→ Testo dato

Nel reportage, si dà per scontato che le conclusioni degli esperti di cui si riferisce siano del tutto corrette. Si spiega come “l’identità di genere” sia un problema da non porsi nemmeno più: le persone possono essere chi vogliono a prescindere da qualsiasi dato naturale, l’importante è che si sentano accolte.

La teologia inclusiva dei Vescovi italiani

Ma più inquietante ancora è l’articolo di taglio alto, firmato da don Giovanni del Missier, Professore straordinario di Teologia morale all’Accademia Alfonsiana di Roma, in procinto di tenere un corso sul gender nella Facoltà teologica del Triveneto. L’autore è presentato quindi come autorevole espressione del pensiero della “chiesa” sull’argomento, che (ci dice l’occhiello) «parte però dalla concretezza della vita reale, a cominciare dai problemi di identità di genere» (non certo dai princìpi della natura umana o dalla Rivelazione).

Il “teologo” quindi, da autentico modernista, sostiene un cambiamento di visione sulla transessualità a partire dall’esperienza, ignorando ogni riferimento a una legge morale oggettiva. Ovviamente inizia il suo articolo sorridendo di quei cattolici che si sentono a loro agio solo davanti a un nemico, quale sarebbe la “teoria del gender”, «percepita oggi come una minaccia a tutto campo, al punto da indurre alcune frange ecclesiali ad arroccarsi in una difesa estrema “a catenaccio” piuttosto che corrispondere all’appello di papa Francesco per una chiesa in uscita».

Chi non riesce a fare un tale salto “culturale” è sostanzialmente un insicuro, ci assicura il teologo, che se ne sta chiuso nelle sue certezze, e probabilmente non è aperto al soffio dello spirito (della storia, non santo), unico garante del divino che evolve nell’uomo secondo i modernisti.

Il teologo certo apprezza il tentativo della teoria di includere le differenze, pur riconoscendo che alcuni gruppi ne hanno fatto un uso strumentale eccessivo, benché comprensibile per persone che dovevano uscire da una lunga emarginazione. Se questi hanno presentato la teoria come «un modello di inclusione che appare molto simile alla Babele biblica: un’unità appiattita sull’uniformità, che annulla le differenze perché le priva di significato», con l’apporto cristiano si può far meglio: arrivare alla «comunione delle differenze, il modello della Pentecoste, il poliedro dell’inclusione opposto alla sfera dell’omologazione ideologica».

Tale spaventosa retorica di una permanente Pentecoste, per cui lo spirito continua a creare nuova rivelazione e nuova società (e nuova chiesa), includendo elementi del “mondo” nella fede modernista, era già riuscito includendo il liberalismo e la rivoluzione nella Chiesa cattolica al tempo del Vaticano II. Il gender è quanto i cristiani devono assorbire oggi, nel loro modo originale, per contribuire a un mondo inclusivo.

→ Obiettivo 1
Secondo il testo sulla teologia del gender, in quale istituto insegna don Giovanni del Missier?
→ Obiettivo 2
Estrai dalle righe il tratto che va dall'inizio fino alla riga che contiene "[x=328, y=381]", entrambe incluse, e riportalo senza le immagini.
Le righe non hanno alcun legame con il testo.

Righe:
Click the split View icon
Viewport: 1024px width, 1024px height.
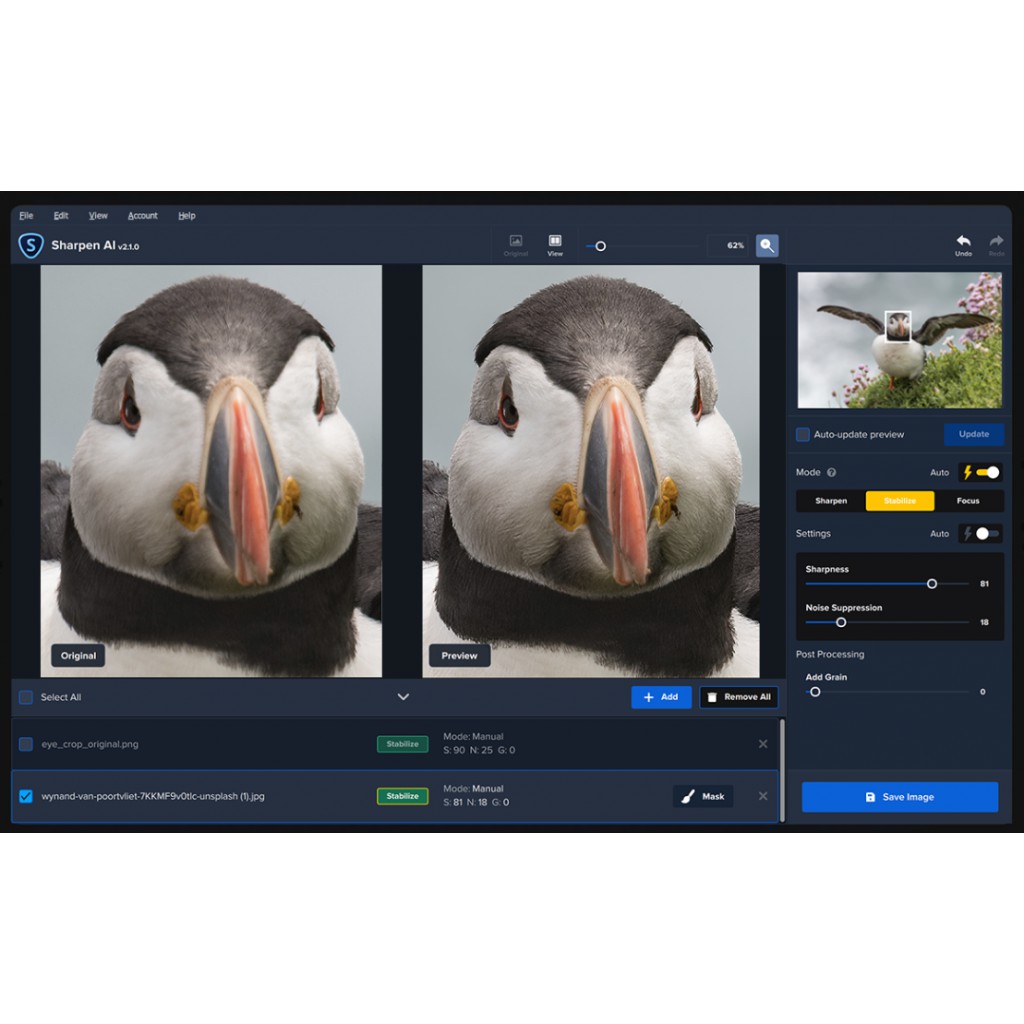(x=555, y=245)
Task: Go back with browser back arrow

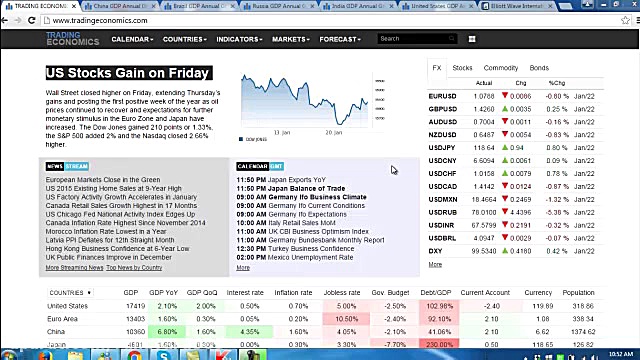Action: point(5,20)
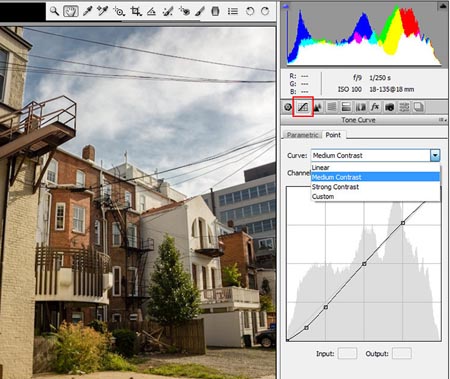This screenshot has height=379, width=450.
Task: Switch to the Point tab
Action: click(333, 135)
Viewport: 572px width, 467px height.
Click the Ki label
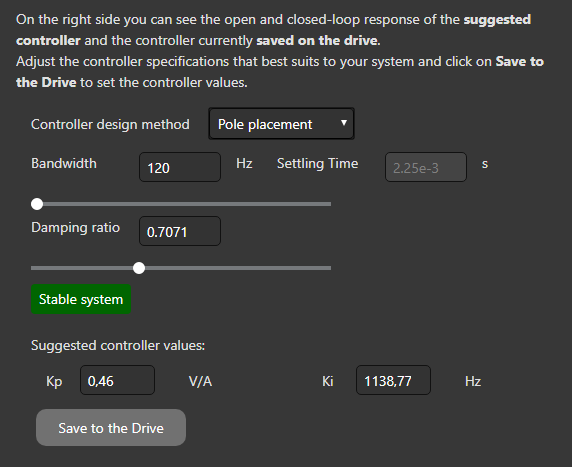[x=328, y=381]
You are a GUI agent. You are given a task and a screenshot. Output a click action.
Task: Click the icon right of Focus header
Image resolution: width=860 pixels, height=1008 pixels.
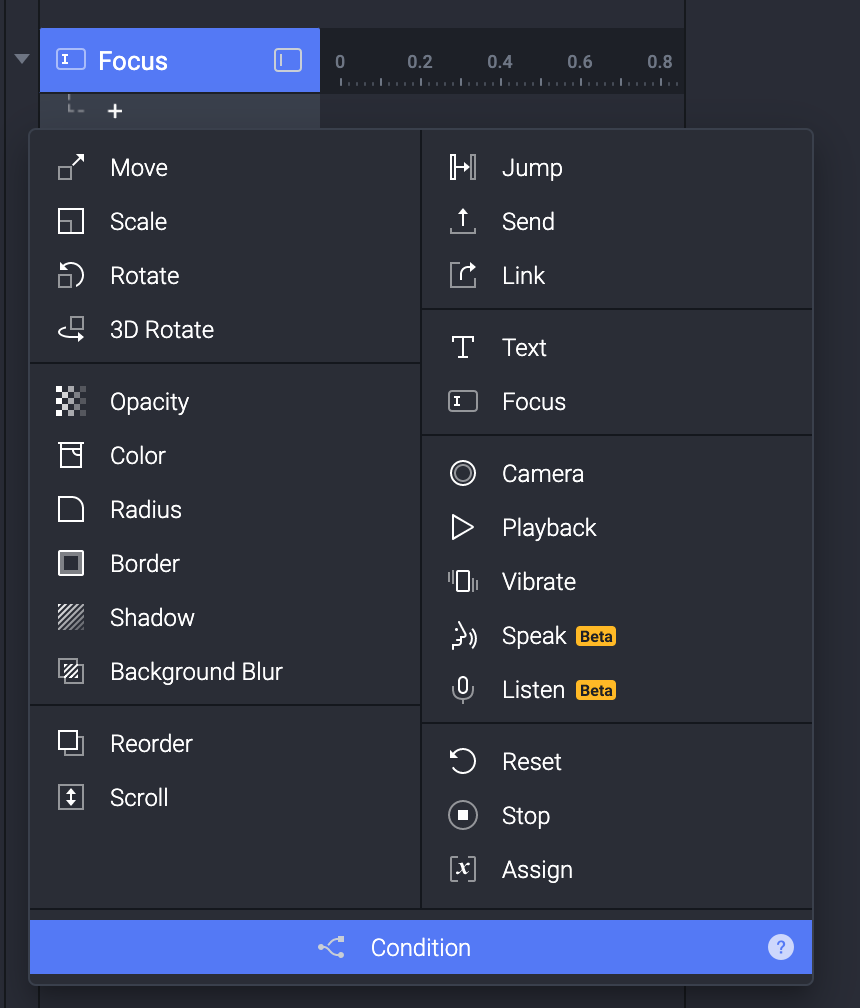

→ Risultato corretto 1
All'Accademia Alfonsiana di Roma, dove è professore straordinario di Teologia morale.

→ Risultato corretto 2
Click the split View icon
Viewport: 1024px width, 1024px height.
(x=555, y=245)
Task: Go back with browser back arrow

Action: point(5,20)
This screenshot has height=379, width=450.
Task: Switch to the Point tab
Action: click(333, 135)
Viewport: 572px width, 467px height.
Click the Ki label
[x=328, y=381]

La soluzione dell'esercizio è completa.